A cymbal rang throughout the gym, eliciting cheers that momentarily drowned out 2016’s record of the year bopping along in the background. The 150 or so hairnet-clad volunteers had packaged 15,000 meals in under two hours and were halfway to their goal for the day.

“We are ahead of schedule,” said Carol Robinson, the event’s coordinator from the Outreach Program, grinning as she strolled along a table of families positioned into an assembly line.

Hosting a food-packaging event on Martin Luther King Jr. Day for the second year in a row was “just natural,” for the Sid Jacobson Jewish Community Center, said Connie Wasserman, the associate executive director.
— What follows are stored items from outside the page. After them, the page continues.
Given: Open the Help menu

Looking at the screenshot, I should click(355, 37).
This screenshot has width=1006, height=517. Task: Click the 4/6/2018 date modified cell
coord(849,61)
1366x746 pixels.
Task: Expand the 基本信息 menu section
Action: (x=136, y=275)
The community center engages people with special needs or disabling conditions and connects individuals to volunteer opportunities, Wasserman said. A service day is an extension of that, she said.

“This is what we do.”

The Outreach Project provided enough oatmeal and pasta for volunteers to package 30,000 meals. (Photo by Teri West)

Roslyn Heights’ David Rosenthal and Rabbi Cara Weinstein Rosenthal were at the head of one of the eight tables, measuring and funneling oatmeal into plastic packages. Their children were just a little further down the assembly line.

They had specifically sought out an event they could bring their children to for the holiday to teach them the value of volunteering, Weinstein Rosenthal said.

“I think that Dr. King’s legacy is meant to be ongoing,” she said. “It’s supposed to be not just something for us to learn from about the past, but it’s supposed to be a charge for us for the present and the future to make the world a better place.”

Her 9-year-old daughter, Sara Rosenthal, said she was happy to be providing food to people, food that she likes too.

“Martin Luther King wanted to help people because things weren’t fair to them, and it’s not fair if people don’t have the things that they need to live,” she said.

Eight tables of assembly line volunteers filled the gymnasium. (Photo by Teri West)

The Outreach Program provides materials for organizations to package food at about 25 cents per meal. Participating groups can choose to have Outreach deliver the food across the country, or even abroad, or can distribute the food themselves within the local community.

The JCC packed tomato basil pasta and oatmeal, but Outreach also offers rice and beans, macaroni and cheese and soup.

This year’s batch of meals will go to people on Long Island, Wasserman said.

The majority are for Island Harvest Food Bank, but North Shore-based organizations La Fuerza Unida, Glen Cove Child Day Care Center, St. Patrick’s Church and the North Shore Sheltering Program will also get deliveries.

“These are 150 people from our immediate community who so much want to give back and help,” Wasserman said. “There are hunger issues and they want to physically be able to do something to help those in need.”

A trio of young artists was carefully decorating many of the sealed cardboard packages that housed stacks of meals.

Esther Bloom decorated boxes of food. She also comes to the JCC for swim lessons, she said. (Photo by Teri West)

Esther Bloom, 5, said she’d been drawing hearts on them, but also wrote “JCC I love you.”

It was her second year in a row spent at the Jewish community center on the holiday, she said. She has learned about King in school.

“The people were being mean, so he was being nice so that they could be nice,” Bloom said. “He was teaching them.”